Una nuova allarmante preoccupazione di politica sociale risulta essere la scarsa qualità del lavoro chesi esplica in basse retribuzioni, scarse garanzie contributive, irregolarità delle carriere, ecc. Queste condizioni determinano un rischio di povertà individuale significativo per i lavoratori e aumentano il rischio di povertà dell’intero nucleo familiare. Ma quali sono le cause di  situazione paradossale?

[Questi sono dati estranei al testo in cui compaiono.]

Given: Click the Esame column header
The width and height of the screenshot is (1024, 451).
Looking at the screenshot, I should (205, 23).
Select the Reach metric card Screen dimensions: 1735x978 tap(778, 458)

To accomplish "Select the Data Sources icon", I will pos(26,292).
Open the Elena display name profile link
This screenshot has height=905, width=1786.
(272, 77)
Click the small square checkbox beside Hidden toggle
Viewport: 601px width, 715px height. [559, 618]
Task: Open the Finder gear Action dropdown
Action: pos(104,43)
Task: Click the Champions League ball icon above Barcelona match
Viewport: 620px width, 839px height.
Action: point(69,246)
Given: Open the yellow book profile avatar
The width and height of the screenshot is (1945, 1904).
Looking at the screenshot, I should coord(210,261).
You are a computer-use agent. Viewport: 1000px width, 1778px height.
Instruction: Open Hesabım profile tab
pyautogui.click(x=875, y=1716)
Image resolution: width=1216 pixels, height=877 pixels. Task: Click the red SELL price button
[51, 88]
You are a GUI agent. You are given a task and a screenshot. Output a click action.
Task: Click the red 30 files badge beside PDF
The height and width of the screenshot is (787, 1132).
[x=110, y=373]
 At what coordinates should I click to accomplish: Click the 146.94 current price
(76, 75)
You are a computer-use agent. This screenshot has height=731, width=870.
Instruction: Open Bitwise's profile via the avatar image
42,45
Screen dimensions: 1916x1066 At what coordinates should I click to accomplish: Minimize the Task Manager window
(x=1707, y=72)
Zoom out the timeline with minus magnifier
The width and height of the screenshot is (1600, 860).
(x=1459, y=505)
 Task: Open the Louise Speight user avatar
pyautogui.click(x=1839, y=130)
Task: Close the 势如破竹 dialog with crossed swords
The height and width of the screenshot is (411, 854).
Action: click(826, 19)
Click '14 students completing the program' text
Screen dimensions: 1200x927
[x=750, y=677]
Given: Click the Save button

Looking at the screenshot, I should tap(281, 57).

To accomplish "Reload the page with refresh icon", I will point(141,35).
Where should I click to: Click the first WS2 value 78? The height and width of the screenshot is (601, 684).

Indubbiante l’evoluzione del mercato del lavoro, dove i cambiamenti tecnologici della struttura produttiva hanno favorito la domanda di lavoratori qualificati rispetto a quelli non qualificati - il cosiddetto Skill-Biased Technological Change, cioè la non- neutralità del cambiamento tecnologico, che tende a prediligere il lavoro qualificato rispetto a quello non qualificato - ; la delocalizzazione del lavoro nei paesi in via di sviluppo che può avere comportato una riduzione dei salari dei lavoratori meno qualificati in Europa; i fenomeni migratori che possono aver ridotto il salario dei lavoratori nativi poco qualificati. 

Ma anche i cambiamenti istituzionali rientrano certamente nelle cause del cambiamento in atto: le riforme di liberalizzazione del mercato del lavoro che hanno determinato il peggioramento della qualità delle posizioni lavorative ma anche l’indebolimento del potere contrattuale dei sindacati e il minor ricorso alla contrattazione centralizzata che possono aver avuto ripercussioni negative sui salari. La povertà lavorativa, infatti, è comunemente collegata a salari insufficienti mentre in realtà è il risultato di un processo che va ben oltre il salario e che riguarda i tempi di lavoro, quante ore si lavora abitualmente a settimana e quante settimane si è occupati in un anno.

Tra le regioni con più alta incidenza di “nuovi poveri” si distingue la Valle d’Aosta (61,1%,), la Campania (57,0%), il Lazio (52,9%), la Sardegna (51,5%) e il Trentino Alto Adige (50,8%). Regioni del ricco Nord assieme, dunque, ad alcune aree del Centro e del Mezzogiorno, in linea con quanto evidenziato dall’Istat nell’ultima rilevazione sulla povertà assoluta. Sul fronte delle povertà di lungo corso, le regioni con la più alta percentuale di persone seguite da 5 anni e più (che cpossiamo assimilare alle condizioni di cronicità) risultano essere: Toscana (43%), Umbria (36,4%)  Friuli Venezia Giulia (33,1%) e Abruzzo (32,8%). In Particolare in Umbria, i nuovi poveri registrati nell’anno della pandemia sono 35,4%; quelli in povertà da 1-2 anni sono il 15, 8% e quelli da 3-4 anni sono il 12,4%. Il totale dei poveri nella nostra regione, secondo l’ultimo rapporto della Caritas, si attesta a 5.244 persone.